Like the rest of the world, Ireland is preparing for a future driven by new technologies. A critical aspect of this is finding the people with the right skills to push boundaries and give businesses a competitive edge.
Mastercard’s Dublin Tech Hub is attracting these people through its partnership with ML-Labs, which is a collaboration between University College Dublin (UCD), Dublin City University and Technological University of Dublin funded by the Science Foundation Ireland Centres for Research Training programme.
Together, the group is hosting a new PhD internship to help students from ML-Labs’ machine learning programme find their feet in industry. We spoke to Mastercard’s Dr Steve Flinter, UCD’s Dr Brian Mac Namee and PhD candidate Sagar Saxena to learn more.

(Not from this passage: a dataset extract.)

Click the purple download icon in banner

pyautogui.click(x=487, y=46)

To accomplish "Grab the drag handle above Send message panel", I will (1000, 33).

The PhD internship is a unique and mutually beneficial programme for both Mastercard’s Dublin Tech Hub and ML-Labs. Flinter, who is vice-president of AI and machine learning at Mastercard Labs, explained: “This programme is going to give us access to top-grade PhD candidate students.

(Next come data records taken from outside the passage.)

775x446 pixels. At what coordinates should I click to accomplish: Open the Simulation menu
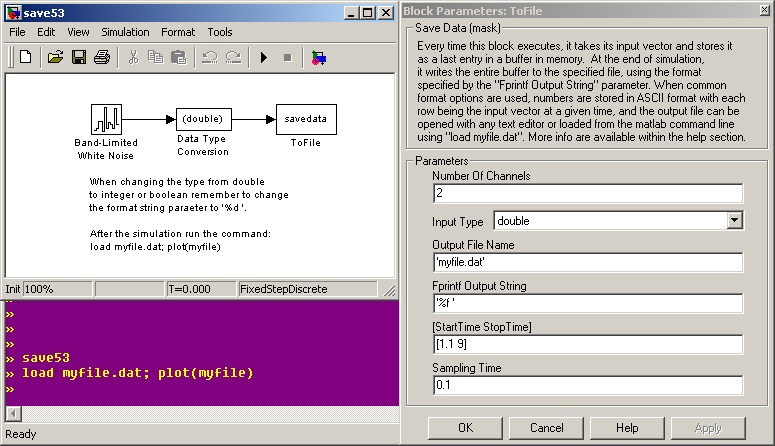click(x=125, y=32)
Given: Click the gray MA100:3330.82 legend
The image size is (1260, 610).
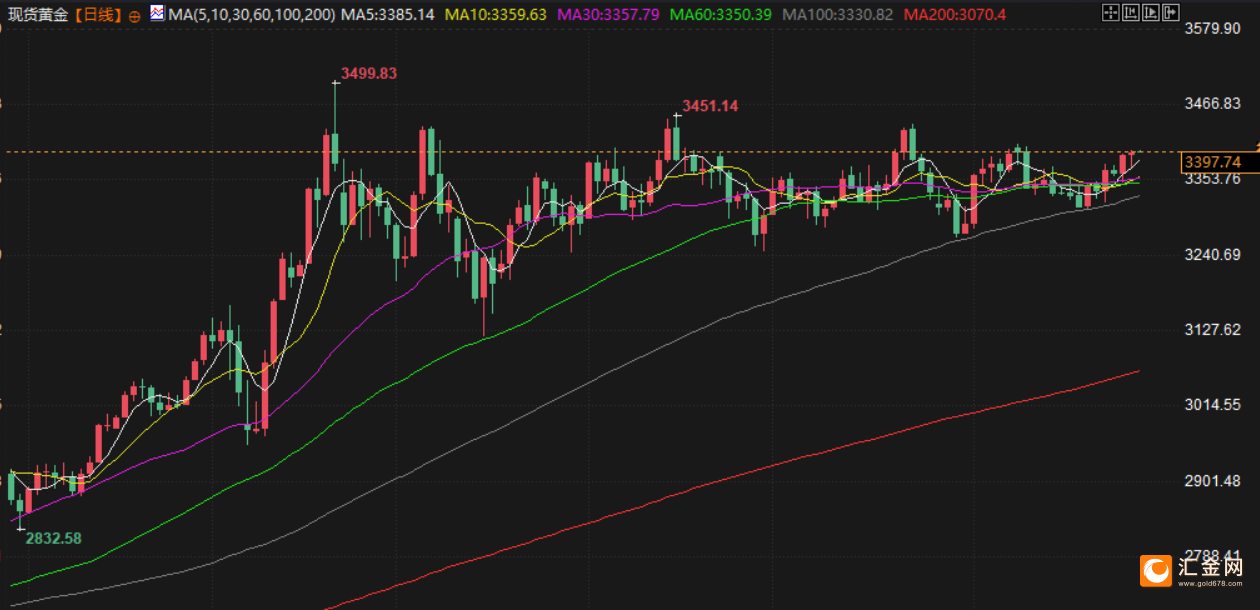Looking at the screenshot, I should pyautogui.click(x=837, y=15).
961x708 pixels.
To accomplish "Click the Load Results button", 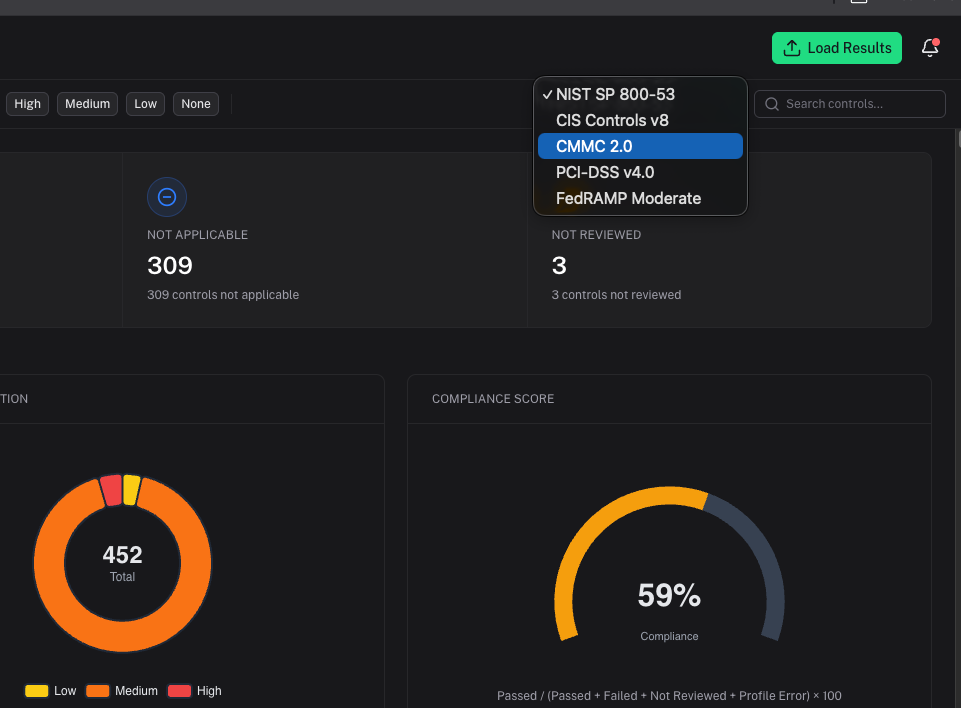I will click(x=836, y=48).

“Our aim for the programme is that we can support the training of those PhD students to help them get to a point where they can translate their training and their education into industry once they’ve graduated.”
Through the internship, PhD students work with one of the teams at Mastercard Labs for four months. Saxena is the first Mastercard intern on the programme. He’s interested in what Flinter described as a “very topical area”, but one that Mastercard hadn’t researched before Saxena joined the company – explainable AI for time series.
Speaking about his time on the PhD internship so far, Saxena said that the team had been supportive. He said: “All in all, working in Mastercard seems to be a game-changer and I think the experience that I’ve accrued here would help me shape my future for the better.”
For PhD candidates who want to move from academia into industry, Mac Namee explained how the internship programme can help. “It’s designed to be accessible to applicants from all kinds of different backgrounds,” he said.
“So whether you’re interested in working on new and exciting machine learning algorithms or bringing machine learning into a new area, or even looking at the societal impacts of machine learning, there’s a place for you.”